#### [PROMPT]
Whatever precedes the line containing "Where should I" is not copied; that line and every line after it through the final one below are copied exactly, except pictures.

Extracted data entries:

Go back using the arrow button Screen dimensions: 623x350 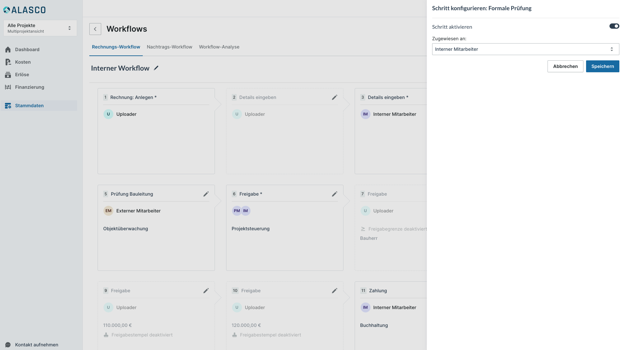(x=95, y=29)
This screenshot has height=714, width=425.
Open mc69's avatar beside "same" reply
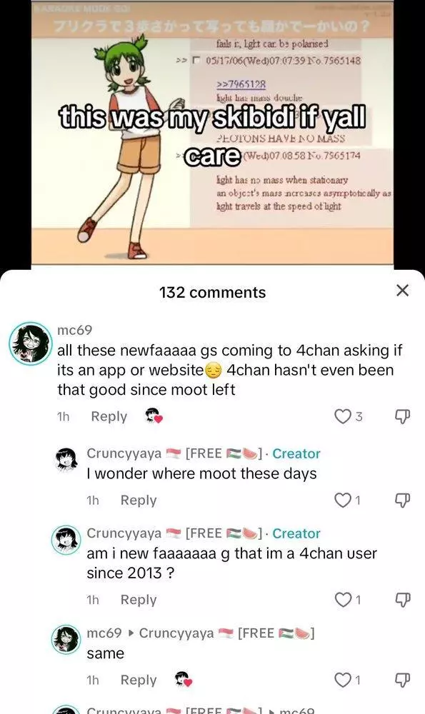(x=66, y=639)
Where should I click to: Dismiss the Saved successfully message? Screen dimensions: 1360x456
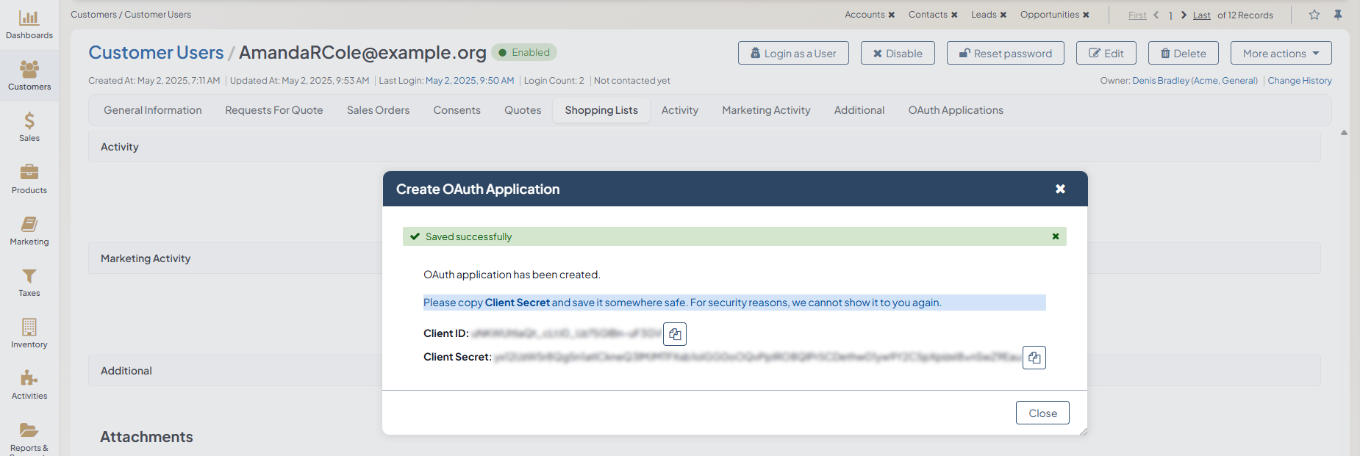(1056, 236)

#### [EXERCISE RESULT]
Where should I click to: Dismiss the Saved successfully message? Screen dimensions: 1360x456
(1056, 236)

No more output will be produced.